▶ **Page excerpt**
━━━━━━
Published Tuesday, May 22,  2001 in the San Jose Mercury News

the WEATHER CORNER

Weather plays important role in fire season

BY JAN NULL
Special to the Mercury News

The brief hot spell during the second week of May and a 2,000-acre wildfire in the Klamath National Forest were a fitting kickoff for the California Department of Forestry and Fire Protection's Wildfire Awareness Week last week. The fire season officially has already started in several Southern California counties, and during the next month fire facilities across the remainder of the state will be staffed.

Even though most lowland areas around Northern and central California had near-normal rainfall, most of the mountainous areas had less than three-quarters of their usual rainfall. Fire officials fear the vegetation that grew so abundantly from last year's heavy rains is now drier than usual and points toward an above-average number of fires.

Long-range forecasts for this summer are calling for near-normal temperatures for California, but devastating fires from even a brief hot and dry episode of offshore winds can spell disaster. For example, the summer of 1991 preceding the deadly Oakland hills firestorm was cooler than normal.

When there is a major fire, an important part of the team that fights it is a meteorologist. Working with fire-behavior specialists, the meteorologist provides valuable information about conditions likely to affect the blaze. This includes everything from large-scale changes such as an approaching weather front to how winds will interact with the terrain and change throughout the day.

The CDF and local fire agencies urge people who live in or near undeveloped areas to take precautions now. Clear brush for at least 30 feet around all structures. Approximately two-thirds of the wildfires in California last year were the result of careless or destructive human activities, ranging from vehicle and equipment use, which caused 39 percent of fires; to campfires and burning debris at 16 percent; arson at 6 percent; and children playing with fire at 2 percent.

I was interested in your column on May 8 about 100-year floods. I lived in a house in New Jersey in the 1970s and '80s. I used to joke I had lived there 450 years, because I experienced one 250-year flood, one 100-year flood and two 50-year floods. I'm not too impressed by these designations.
━━━━━━
Saved data entries:

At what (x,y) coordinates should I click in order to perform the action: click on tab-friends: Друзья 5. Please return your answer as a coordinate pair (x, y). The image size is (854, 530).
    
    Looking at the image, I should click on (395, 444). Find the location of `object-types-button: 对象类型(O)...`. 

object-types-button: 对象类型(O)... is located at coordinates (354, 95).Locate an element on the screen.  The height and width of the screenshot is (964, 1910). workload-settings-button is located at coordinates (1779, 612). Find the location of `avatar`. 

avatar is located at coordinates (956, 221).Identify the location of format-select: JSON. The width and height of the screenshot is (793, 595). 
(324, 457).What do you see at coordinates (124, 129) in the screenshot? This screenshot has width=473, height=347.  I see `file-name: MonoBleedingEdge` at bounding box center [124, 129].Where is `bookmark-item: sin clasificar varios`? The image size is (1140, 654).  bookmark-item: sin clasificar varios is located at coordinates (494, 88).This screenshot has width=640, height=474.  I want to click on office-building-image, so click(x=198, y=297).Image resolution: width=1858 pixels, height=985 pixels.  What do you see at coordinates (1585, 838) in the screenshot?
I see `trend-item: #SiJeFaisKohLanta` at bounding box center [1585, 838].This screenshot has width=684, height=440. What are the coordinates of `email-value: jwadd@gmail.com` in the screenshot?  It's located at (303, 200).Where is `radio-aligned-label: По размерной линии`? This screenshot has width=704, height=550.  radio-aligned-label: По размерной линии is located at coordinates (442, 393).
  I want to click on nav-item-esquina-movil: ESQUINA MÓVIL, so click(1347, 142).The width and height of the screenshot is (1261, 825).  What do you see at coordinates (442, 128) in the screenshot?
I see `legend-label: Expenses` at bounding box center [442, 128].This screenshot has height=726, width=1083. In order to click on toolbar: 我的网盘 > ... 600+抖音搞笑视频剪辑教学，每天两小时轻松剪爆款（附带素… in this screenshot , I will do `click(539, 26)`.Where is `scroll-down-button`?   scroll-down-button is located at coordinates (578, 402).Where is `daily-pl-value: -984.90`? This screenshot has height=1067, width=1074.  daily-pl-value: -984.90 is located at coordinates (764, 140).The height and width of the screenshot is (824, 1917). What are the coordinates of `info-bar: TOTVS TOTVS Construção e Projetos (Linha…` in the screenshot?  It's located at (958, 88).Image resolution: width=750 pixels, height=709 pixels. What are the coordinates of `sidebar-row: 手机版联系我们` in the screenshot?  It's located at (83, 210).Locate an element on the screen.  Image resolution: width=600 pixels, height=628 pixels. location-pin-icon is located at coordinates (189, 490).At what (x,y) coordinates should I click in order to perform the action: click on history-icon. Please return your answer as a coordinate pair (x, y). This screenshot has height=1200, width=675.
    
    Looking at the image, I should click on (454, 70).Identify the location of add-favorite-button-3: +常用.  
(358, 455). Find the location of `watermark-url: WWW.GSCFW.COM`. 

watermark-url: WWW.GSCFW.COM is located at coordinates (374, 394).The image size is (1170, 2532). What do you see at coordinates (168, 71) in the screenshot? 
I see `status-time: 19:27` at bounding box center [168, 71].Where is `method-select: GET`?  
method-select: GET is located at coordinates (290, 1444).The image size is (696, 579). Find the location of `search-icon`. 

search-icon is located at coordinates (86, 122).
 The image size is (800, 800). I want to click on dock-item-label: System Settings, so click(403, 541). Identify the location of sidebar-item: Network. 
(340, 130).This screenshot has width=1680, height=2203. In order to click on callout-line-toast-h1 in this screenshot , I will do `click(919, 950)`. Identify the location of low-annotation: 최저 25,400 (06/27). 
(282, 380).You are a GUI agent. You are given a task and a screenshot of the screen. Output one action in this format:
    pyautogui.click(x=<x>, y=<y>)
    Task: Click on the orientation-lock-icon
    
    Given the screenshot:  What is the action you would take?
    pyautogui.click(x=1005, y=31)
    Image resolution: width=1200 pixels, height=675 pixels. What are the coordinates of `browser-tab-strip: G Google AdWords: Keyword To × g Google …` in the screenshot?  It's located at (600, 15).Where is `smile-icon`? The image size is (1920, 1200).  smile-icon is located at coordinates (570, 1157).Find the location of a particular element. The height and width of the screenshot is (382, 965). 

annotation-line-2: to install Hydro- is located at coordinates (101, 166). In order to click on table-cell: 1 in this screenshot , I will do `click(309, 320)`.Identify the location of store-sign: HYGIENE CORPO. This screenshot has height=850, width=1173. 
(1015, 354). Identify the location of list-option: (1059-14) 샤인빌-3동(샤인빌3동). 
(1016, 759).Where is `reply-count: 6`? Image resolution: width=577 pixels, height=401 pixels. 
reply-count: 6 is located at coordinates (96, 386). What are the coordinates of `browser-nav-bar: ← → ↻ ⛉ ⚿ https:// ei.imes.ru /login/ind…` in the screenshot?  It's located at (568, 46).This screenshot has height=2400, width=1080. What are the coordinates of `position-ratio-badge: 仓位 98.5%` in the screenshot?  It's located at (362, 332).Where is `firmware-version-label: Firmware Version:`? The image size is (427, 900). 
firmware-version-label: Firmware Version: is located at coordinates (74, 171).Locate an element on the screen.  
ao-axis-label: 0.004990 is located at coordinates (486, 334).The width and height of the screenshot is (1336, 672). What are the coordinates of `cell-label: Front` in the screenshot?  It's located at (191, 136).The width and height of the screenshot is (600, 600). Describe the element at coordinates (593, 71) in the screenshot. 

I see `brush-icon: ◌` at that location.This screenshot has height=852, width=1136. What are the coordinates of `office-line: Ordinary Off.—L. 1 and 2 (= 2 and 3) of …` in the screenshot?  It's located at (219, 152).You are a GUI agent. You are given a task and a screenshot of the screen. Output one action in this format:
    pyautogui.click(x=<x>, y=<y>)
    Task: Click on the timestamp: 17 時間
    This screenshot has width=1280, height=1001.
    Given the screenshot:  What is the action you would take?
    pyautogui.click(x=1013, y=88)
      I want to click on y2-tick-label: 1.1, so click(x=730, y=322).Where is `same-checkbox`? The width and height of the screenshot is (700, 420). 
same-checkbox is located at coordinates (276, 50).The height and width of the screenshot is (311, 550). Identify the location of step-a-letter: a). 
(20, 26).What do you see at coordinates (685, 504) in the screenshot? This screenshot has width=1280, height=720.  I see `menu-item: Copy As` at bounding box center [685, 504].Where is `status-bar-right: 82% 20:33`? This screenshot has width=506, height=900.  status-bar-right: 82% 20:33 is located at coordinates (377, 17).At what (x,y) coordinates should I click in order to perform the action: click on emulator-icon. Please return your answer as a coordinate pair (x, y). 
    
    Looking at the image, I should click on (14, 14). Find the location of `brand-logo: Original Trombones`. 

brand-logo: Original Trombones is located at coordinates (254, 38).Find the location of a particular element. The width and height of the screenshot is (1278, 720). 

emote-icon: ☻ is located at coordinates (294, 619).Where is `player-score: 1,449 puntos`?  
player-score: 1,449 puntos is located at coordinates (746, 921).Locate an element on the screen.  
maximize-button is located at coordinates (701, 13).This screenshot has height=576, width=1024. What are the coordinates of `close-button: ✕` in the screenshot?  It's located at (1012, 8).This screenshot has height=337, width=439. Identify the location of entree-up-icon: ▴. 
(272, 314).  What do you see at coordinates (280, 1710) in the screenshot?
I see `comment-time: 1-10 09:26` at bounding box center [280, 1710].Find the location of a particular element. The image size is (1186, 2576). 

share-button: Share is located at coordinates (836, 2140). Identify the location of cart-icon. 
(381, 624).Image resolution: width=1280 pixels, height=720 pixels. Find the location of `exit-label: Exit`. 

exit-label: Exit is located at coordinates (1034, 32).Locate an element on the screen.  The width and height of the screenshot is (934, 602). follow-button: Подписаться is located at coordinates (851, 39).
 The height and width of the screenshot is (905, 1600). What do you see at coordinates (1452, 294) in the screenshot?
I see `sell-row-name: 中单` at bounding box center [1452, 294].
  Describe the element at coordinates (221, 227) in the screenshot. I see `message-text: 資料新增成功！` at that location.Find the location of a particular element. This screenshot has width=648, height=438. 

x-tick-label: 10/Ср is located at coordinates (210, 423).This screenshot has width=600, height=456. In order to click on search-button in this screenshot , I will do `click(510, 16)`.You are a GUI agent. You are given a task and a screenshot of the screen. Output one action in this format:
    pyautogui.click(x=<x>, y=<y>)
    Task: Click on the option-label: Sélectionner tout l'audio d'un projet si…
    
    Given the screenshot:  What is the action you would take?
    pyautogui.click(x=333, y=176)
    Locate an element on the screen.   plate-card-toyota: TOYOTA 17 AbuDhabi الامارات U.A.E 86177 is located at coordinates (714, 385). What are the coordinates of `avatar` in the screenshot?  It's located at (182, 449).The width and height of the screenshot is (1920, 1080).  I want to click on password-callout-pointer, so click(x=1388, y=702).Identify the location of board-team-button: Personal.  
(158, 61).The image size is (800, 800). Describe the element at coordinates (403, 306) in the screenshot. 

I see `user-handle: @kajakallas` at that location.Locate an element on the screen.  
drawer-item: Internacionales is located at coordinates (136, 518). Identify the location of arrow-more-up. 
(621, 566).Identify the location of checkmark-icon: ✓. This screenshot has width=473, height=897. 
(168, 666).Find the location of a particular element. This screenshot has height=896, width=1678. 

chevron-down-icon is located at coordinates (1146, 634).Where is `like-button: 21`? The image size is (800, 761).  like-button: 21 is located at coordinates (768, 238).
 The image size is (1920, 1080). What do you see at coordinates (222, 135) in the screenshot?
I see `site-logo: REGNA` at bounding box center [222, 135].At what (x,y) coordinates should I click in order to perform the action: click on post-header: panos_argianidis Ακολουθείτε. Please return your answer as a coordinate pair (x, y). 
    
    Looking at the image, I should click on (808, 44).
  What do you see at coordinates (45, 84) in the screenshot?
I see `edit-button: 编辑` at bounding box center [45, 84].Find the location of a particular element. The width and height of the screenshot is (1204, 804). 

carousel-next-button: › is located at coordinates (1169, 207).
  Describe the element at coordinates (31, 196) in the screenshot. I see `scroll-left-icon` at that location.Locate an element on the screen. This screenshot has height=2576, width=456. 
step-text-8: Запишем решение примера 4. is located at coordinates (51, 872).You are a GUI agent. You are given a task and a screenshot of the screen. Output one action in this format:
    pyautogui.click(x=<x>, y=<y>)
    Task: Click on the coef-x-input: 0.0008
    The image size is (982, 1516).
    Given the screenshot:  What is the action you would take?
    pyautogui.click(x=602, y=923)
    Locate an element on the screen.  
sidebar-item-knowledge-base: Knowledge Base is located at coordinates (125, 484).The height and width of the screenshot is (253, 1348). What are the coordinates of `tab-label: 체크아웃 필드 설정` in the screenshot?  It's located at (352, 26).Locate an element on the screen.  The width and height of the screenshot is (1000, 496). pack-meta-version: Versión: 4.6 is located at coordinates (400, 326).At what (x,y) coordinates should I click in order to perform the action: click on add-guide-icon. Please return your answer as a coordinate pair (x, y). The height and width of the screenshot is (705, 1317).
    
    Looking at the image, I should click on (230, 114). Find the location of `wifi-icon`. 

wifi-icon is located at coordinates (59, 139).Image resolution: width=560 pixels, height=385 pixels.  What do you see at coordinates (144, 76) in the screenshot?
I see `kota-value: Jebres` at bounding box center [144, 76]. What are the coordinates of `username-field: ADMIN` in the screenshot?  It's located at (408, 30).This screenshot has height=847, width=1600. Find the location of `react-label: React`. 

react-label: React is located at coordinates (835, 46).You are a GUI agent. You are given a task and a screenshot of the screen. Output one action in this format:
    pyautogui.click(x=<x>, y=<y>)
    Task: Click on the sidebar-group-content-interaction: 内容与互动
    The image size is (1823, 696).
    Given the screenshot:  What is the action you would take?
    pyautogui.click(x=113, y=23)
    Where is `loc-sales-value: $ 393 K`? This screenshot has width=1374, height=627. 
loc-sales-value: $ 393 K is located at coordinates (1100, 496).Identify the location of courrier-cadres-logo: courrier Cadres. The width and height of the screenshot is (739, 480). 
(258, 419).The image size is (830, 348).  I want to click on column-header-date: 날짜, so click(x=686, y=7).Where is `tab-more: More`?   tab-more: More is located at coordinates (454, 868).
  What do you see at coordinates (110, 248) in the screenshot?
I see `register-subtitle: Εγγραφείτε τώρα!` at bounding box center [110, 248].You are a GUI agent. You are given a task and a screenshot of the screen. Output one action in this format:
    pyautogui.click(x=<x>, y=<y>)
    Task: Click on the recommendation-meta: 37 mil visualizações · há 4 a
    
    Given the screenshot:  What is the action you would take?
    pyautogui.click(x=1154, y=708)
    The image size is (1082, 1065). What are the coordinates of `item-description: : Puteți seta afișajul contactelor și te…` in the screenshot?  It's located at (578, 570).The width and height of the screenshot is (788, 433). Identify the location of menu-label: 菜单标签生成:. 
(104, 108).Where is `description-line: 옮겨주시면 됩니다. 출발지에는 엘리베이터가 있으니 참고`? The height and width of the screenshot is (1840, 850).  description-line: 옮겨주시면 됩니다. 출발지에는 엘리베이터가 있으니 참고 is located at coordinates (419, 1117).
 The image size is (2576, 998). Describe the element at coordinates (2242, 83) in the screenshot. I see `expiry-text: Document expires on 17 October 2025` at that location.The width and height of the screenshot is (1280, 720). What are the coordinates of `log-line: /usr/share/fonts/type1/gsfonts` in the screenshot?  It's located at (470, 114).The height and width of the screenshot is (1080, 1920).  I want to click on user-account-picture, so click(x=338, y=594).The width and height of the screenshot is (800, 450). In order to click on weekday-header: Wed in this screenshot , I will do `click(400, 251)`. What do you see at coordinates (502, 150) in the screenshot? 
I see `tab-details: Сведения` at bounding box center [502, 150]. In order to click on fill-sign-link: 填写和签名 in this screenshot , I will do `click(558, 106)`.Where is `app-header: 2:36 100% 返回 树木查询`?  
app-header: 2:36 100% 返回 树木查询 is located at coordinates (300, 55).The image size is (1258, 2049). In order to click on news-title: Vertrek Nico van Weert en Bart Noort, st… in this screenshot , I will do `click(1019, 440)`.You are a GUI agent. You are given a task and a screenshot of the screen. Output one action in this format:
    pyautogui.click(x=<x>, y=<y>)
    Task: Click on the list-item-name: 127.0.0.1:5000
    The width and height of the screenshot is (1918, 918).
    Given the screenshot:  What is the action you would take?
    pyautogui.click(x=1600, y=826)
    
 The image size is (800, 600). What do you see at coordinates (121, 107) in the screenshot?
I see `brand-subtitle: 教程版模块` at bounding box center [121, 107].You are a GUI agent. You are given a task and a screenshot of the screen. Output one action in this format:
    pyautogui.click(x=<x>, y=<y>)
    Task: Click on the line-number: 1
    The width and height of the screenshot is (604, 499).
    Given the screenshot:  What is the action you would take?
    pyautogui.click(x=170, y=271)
━━━━━━
▶ **Complete the following**
1. In the weather column, what percentage of California wildfires last year did vehicle and equipment use cause?
2. Continue the weather column from its final sentence.

▶ **Answers to the tasks**
1. 39 percent

2.
In New Jersey, increasing urbanization, including filling in lowlands and building next to rivers, removing forested hillsides and replacing them with houses, streets and lawns, and building bridges just above the water level all contributed to the situation. The latter situation meant that even small increases in water level caused the bridge to act like a dam, making upstream flooding worse. Also, communities would channel streams, exporting their flood to the next town downstream. The end result was that a rainfall that would have caused no problem in 1930 caused 50- or 100-year floods in 1980.

I'm happy to say that many communities learned from these problems and banned construction near rivers, using the land for parks or nature preserves where the river could spread out at flood time and not do significant damage.   Steve Johnson - Los Gatos

You are absolutely right. A flood plain is not a static part of the landscape, but one that is constantly changing. This is largely responsible for the ongoing confusion about who needs flood insurance.

When 100-year floods are mentioned, the speakers seem to be assuming that year-to-year weather is statistically independent. Have any decent studies been done to investigate year-to-year correlations? Certainly the El Niņo years were not independent, and it does not make sense that nature breaks its behavior into neat 365-day chunks. Bernhard Hoyt - Santa Clara

The statistics look at the composite picture for an extended period and do include El Niņo and La Niņa years. However, it is interesting to note that the majority of California's big flood events have NOT occurred during El Niņo and La Niņa seasons. These tend to be seasonal events, while most major floods occur in periods of heavy rain that last from three to 10 days.

As far as breaking flood statistics into 365-day chunks, two factors make this insignificant here in California. First, most floods occur over a much smaller time frame, and a 100-year designation is merely a statistical way of expressing the occurrence and has nothing to do with a ``real'' calendar. Second, rainfall and flooding statistics in the West are usually defined by the rainfall ``season,'' which runs July 1 until June 30. Nature conveniently puts about four months of dry weather in between to make a logical dividing point.

Whenever we have a heat wave in Northern California, it seems to correlate to the full moon cycle. Is this true?  Nora Lynch - Palo Alto

Yours is an interesting question; however, I can find no evidence to support your supposition. For example, I have looked at all the days that San Jose recorded 100 degrees or more since 1997, and none has fallen within two days of a full moon. I think it's probably more a combination that on warm evenings people are outside more, and that during a full moon it rises at sunset and is very prominent and memorable in the eastern sky.


Jan Null, founder of Golden Gate Weather Services, is a retired lead forecaster with the National Weather Service.  Send questions to him c/o WeatherCorner, San Jose Mercury News, 750 Ridder Park Drive, San Jose, Calif. 95190. You also can telephone questions at (510) 657-2246, fax them to (510) 315-3015 or e-mail them to weathercorner@ggweather.com. Please indicate in your e-mail what city you live in.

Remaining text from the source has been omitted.